• _What needs to be done_
Rewrite the items from the line containing "Enable Live Transcript captions" down to the line containing "pyautogui.click(x=134, y=334)", both included, replacing "checkbox" with "check box" and leaving everything else unchanged. Omit the pictures from your answer.

• _Stored data_

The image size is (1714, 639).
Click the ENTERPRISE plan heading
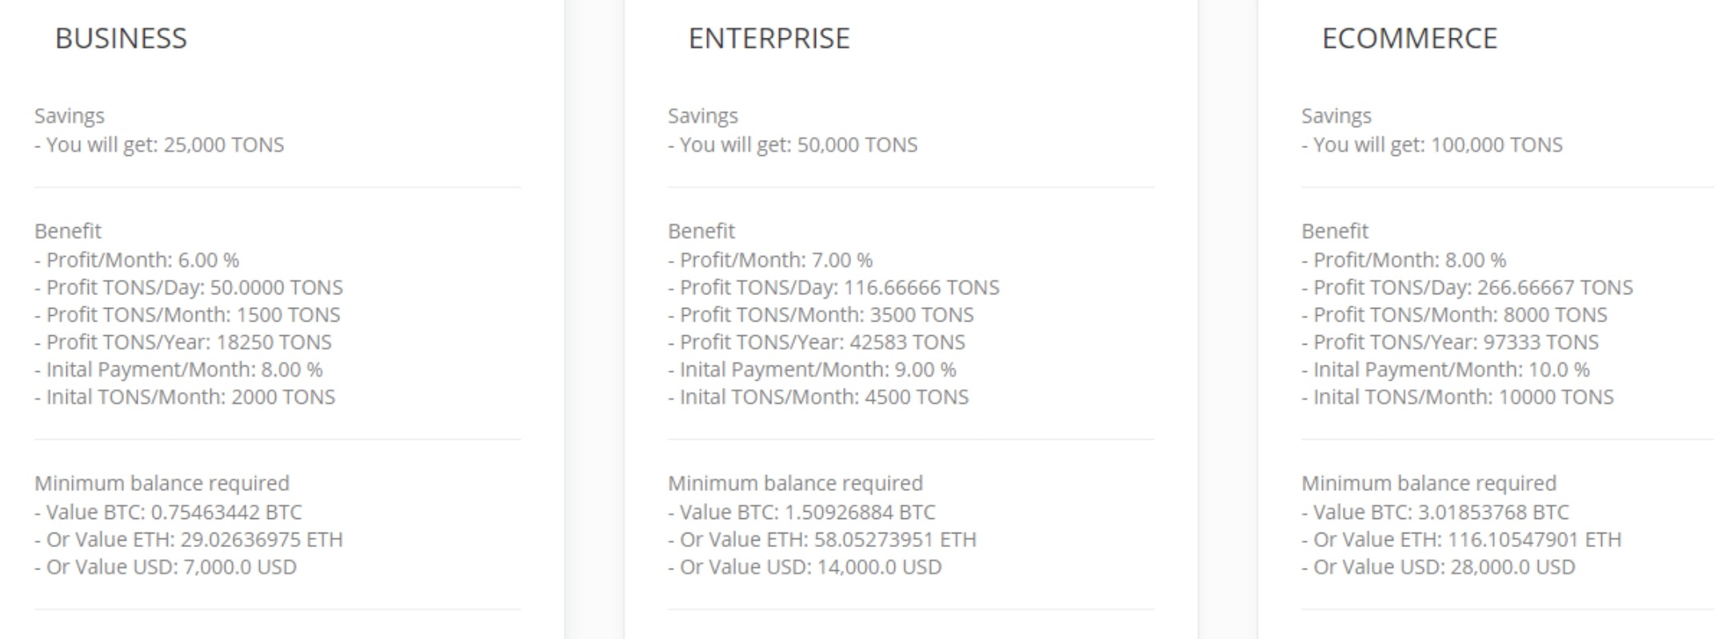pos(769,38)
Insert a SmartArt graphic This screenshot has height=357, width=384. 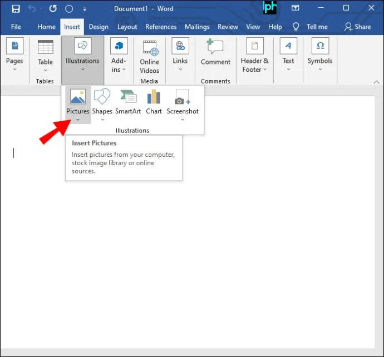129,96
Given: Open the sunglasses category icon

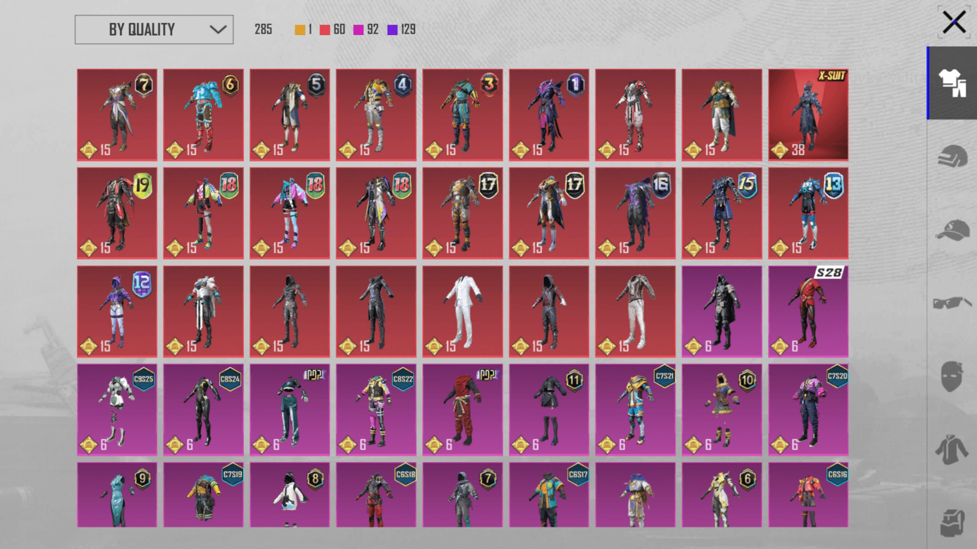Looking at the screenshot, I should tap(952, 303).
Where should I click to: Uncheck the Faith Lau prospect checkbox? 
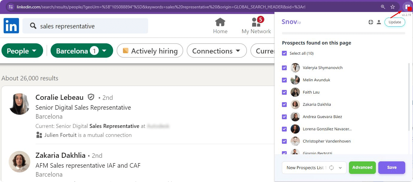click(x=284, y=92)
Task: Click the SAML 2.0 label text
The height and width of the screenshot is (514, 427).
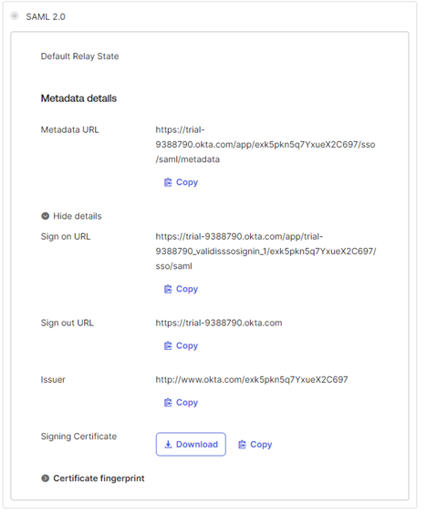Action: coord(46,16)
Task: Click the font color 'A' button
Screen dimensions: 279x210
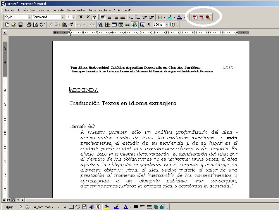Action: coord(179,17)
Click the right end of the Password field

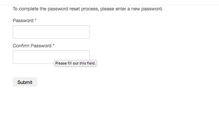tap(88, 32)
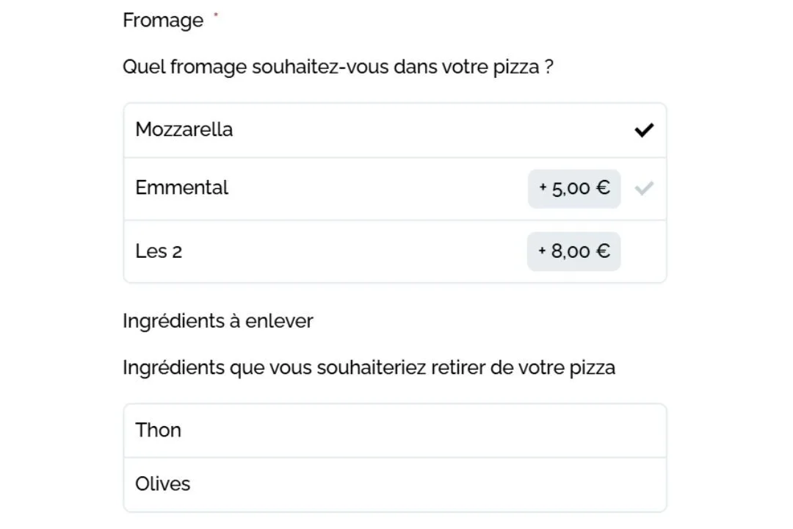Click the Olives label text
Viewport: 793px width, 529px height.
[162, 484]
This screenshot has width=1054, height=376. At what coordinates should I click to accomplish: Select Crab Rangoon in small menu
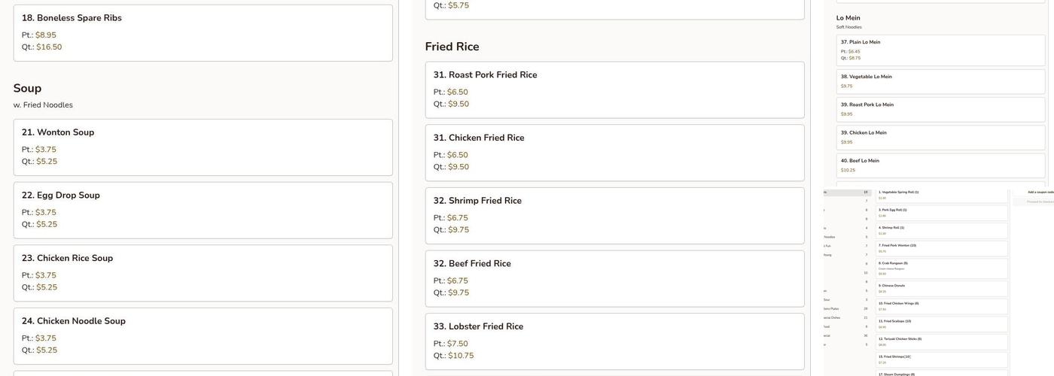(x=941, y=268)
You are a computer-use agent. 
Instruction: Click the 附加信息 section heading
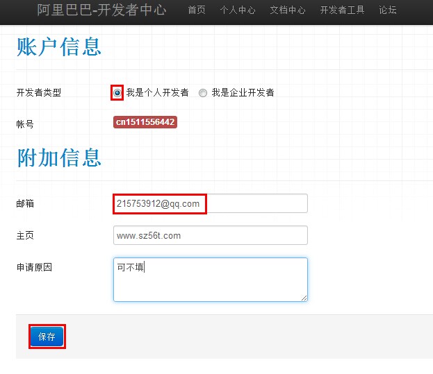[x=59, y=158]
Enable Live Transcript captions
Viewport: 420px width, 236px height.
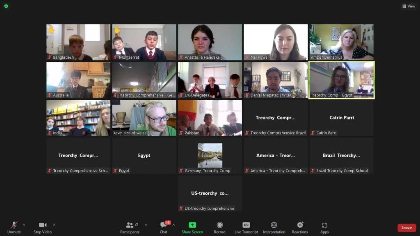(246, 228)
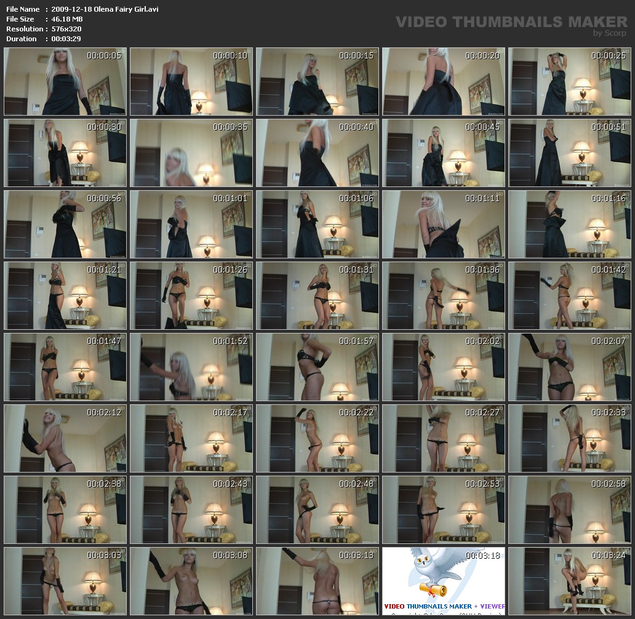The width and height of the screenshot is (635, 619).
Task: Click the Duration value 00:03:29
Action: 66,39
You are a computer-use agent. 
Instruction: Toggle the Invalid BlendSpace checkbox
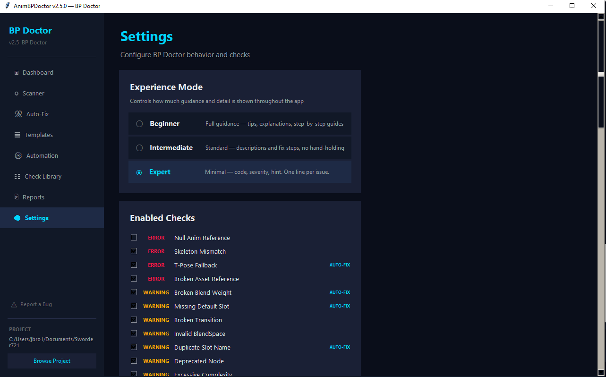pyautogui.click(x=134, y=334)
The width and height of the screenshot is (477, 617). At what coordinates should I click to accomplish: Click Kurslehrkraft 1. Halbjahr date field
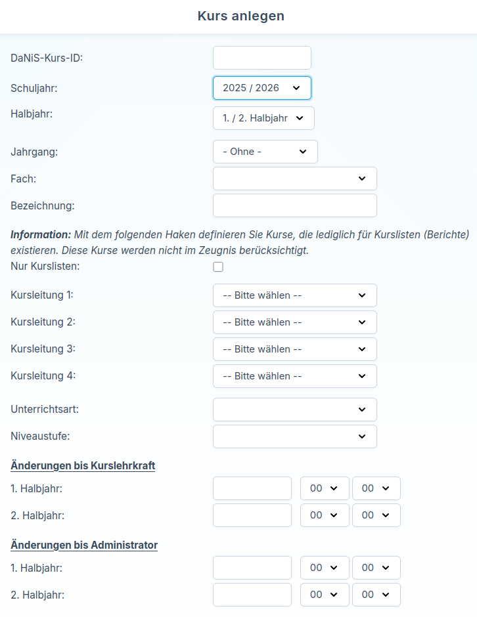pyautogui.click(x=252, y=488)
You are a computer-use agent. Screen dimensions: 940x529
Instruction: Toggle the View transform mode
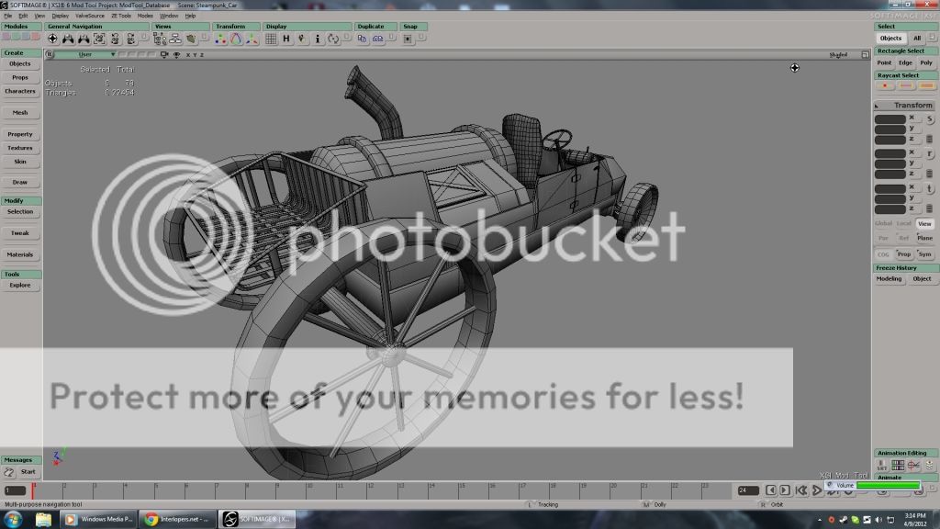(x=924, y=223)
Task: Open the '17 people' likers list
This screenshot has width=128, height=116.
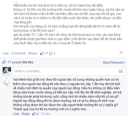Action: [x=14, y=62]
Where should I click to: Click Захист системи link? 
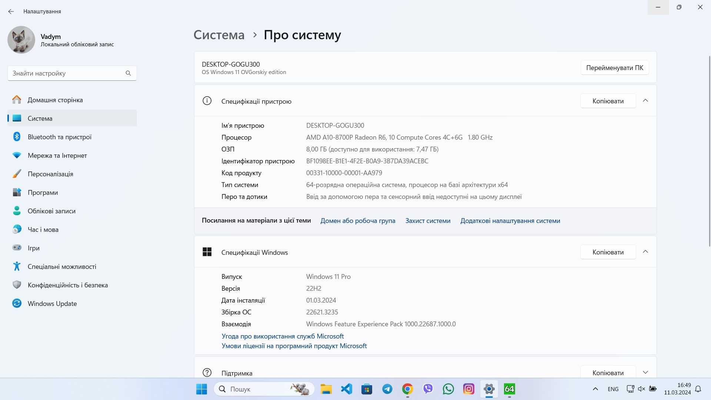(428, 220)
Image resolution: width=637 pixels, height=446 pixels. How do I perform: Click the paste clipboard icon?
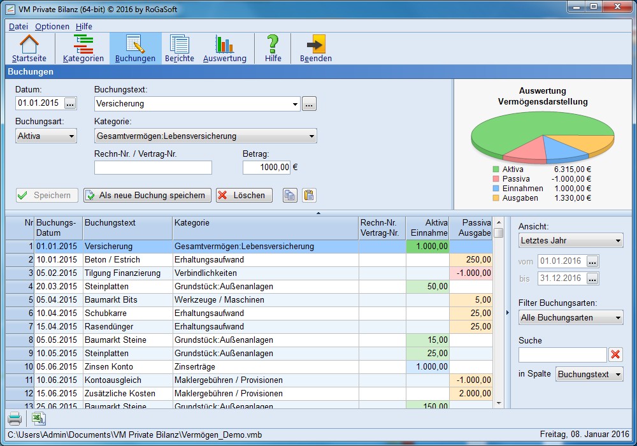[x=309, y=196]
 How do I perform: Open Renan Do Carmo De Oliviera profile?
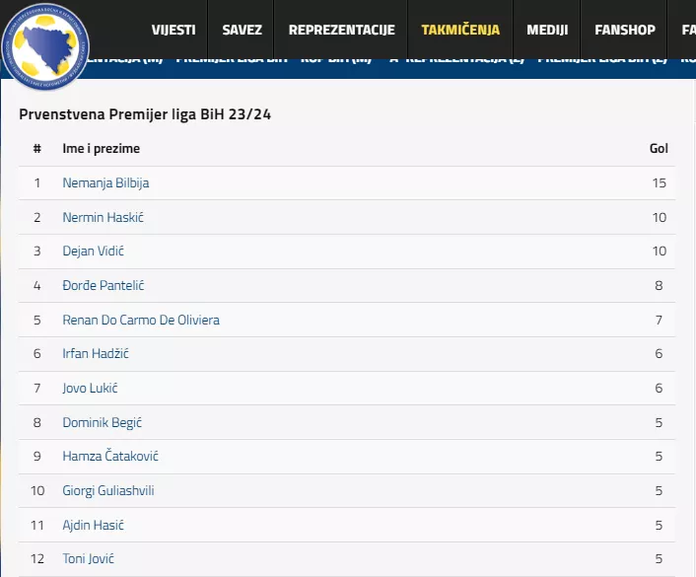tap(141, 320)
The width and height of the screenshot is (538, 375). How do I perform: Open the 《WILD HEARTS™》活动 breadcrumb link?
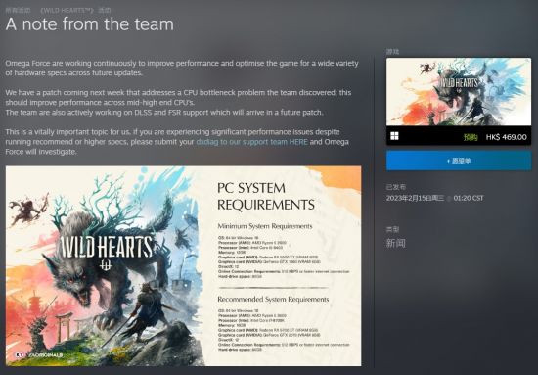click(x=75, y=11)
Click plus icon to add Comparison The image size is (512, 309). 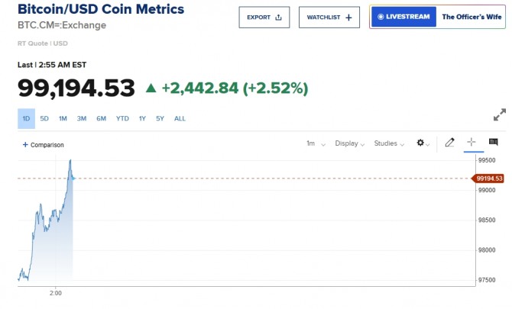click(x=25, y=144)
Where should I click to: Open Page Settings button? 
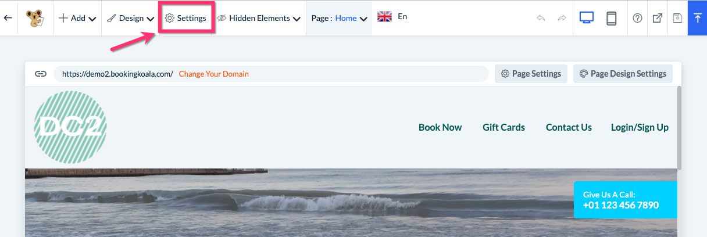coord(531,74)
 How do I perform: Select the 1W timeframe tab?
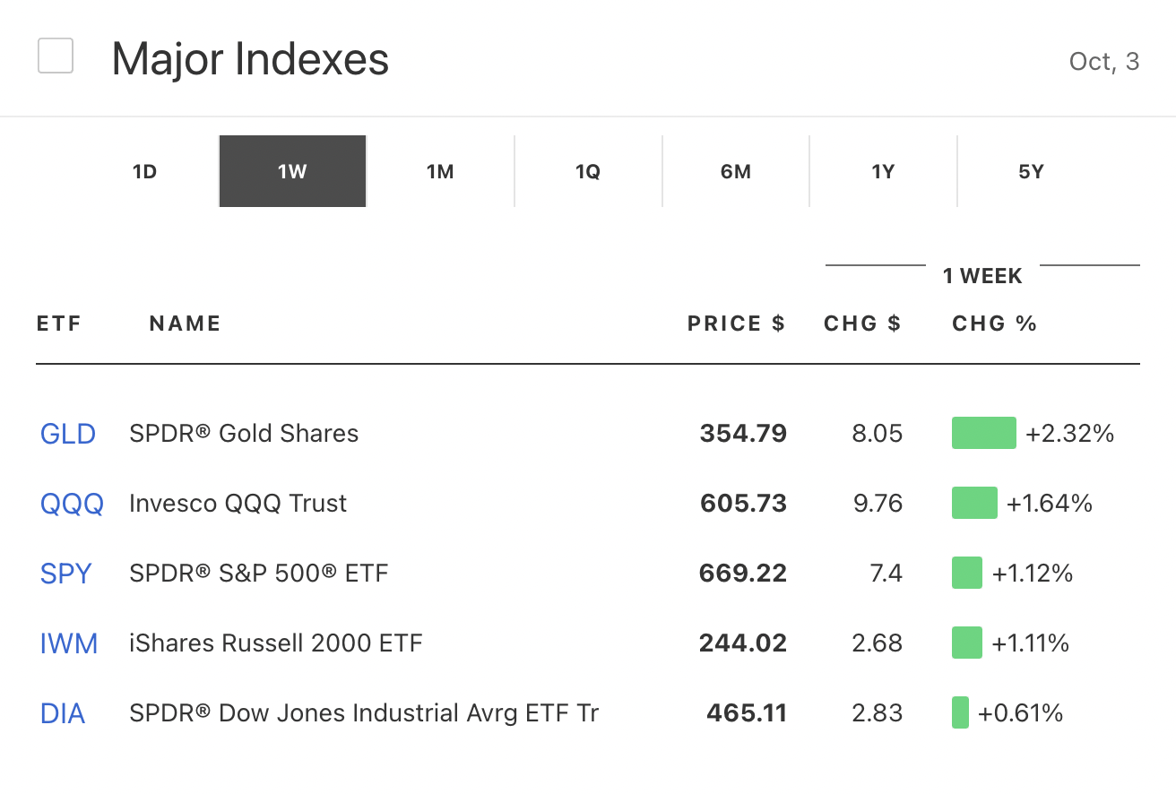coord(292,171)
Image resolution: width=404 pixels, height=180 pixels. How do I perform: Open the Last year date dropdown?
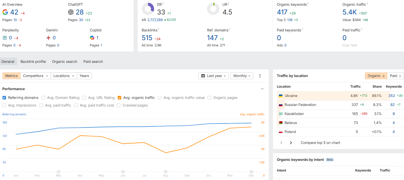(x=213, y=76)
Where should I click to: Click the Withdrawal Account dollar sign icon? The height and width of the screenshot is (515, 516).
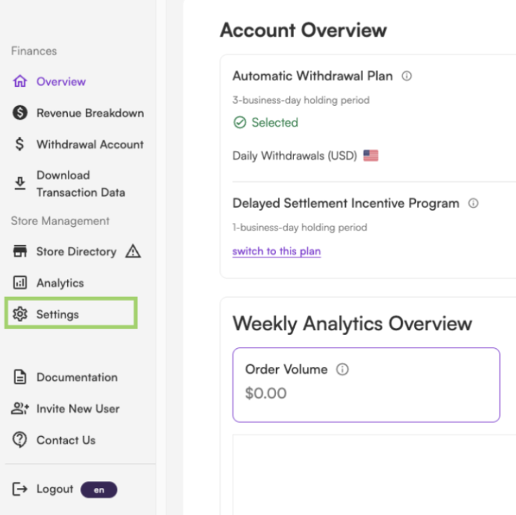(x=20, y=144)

• _Solution for this problem_
Enable Live Transcript captions
Viewport: 420px width, 236px height.
(246, 228)
The width and height of the screenshot is (635, 619).
Task: Click the Duration value 00:03:29
Action: 66,39
You are a computer-use agent. 
Instruction: Toggle the Invalid BlendSpace check box
pyautogui.click(x=134, y=334)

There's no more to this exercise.